**To do**
Print exactly what the entries say, line by line, from the first line down to the one with "Task: Click the personalization", inclusive.
[[ Data provided, beginning ]]
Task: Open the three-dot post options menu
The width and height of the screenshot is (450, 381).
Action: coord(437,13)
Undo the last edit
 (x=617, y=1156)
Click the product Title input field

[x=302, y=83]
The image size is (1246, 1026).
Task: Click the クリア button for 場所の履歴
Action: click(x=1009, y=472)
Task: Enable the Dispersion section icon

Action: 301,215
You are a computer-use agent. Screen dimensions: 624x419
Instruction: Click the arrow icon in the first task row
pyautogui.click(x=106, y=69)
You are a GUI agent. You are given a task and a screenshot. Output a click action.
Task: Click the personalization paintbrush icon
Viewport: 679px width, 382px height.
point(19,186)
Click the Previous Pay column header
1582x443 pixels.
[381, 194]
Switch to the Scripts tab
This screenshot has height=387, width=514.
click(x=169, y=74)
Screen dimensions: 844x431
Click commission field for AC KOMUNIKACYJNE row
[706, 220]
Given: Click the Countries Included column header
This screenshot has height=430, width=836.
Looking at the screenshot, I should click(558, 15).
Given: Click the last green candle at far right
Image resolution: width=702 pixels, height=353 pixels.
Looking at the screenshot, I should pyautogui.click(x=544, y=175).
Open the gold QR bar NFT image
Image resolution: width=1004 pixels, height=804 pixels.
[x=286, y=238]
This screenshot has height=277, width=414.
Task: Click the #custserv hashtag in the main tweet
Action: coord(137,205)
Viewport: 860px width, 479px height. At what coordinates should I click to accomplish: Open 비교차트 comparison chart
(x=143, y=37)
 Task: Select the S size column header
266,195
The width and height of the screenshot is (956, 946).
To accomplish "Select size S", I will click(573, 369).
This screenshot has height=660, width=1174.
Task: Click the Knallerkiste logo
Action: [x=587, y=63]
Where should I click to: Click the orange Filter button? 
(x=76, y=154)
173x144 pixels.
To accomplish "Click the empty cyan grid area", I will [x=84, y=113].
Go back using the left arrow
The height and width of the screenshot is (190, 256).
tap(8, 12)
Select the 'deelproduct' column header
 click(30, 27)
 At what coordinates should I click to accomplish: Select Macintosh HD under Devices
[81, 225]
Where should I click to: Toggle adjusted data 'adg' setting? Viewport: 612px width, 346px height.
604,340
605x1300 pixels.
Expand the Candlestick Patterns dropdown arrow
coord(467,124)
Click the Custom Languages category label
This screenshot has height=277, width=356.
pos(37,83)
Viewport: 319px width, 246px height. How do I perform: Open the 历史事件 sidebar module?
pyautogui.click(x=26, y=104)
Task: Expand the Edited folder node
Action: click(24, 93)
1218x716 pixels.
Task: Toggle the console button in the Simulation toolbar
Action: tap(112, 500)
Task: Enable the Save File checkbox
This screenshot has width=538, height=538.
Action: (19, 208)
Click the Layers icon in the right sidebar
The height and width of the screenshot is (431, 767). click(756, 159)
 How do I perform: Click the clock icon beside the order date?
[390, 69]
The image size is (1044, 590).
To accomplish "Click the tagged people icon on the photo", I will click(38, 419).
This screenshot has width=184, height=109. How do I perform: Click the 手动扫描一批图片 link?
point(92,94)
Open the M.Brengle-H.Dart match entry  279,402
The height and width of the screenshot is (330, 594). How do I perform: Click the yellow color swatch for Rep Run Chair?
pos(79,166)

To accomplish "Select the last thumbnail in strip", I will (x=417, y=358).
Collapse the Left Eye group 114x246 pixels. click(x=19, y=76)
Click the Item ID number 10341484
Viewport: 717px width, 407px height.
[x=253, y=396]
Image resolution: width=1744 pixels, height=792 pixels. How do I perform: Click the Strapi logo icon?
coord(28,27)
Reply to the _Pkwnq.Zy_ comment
[[ Data provided, end ]]
**Answer**
Task: Open the three-dot post options menu
The width and height of the screenshot is (450, 381).
Action: coord(437,13)
Undo the last edit
 (x=617, y=1156)
Click the product Title input field

[x=302, y=83]
The image size is (1246, 1026).
Task: Click the クリア button for 場所の履歴
Action: click(x=1009, y=472)
Task: Enable the Dispersion section icon

Action: 301,215
You are a computer-use agent. Screen dimensions: 624x419
Instruction: Click the arrow icon in the first task row
pyautogui.click(x=106, y=69)
You are a GUI agent. You are given a task and a screenshot. Output a click action.
Task: Click the personalization paintbrush icon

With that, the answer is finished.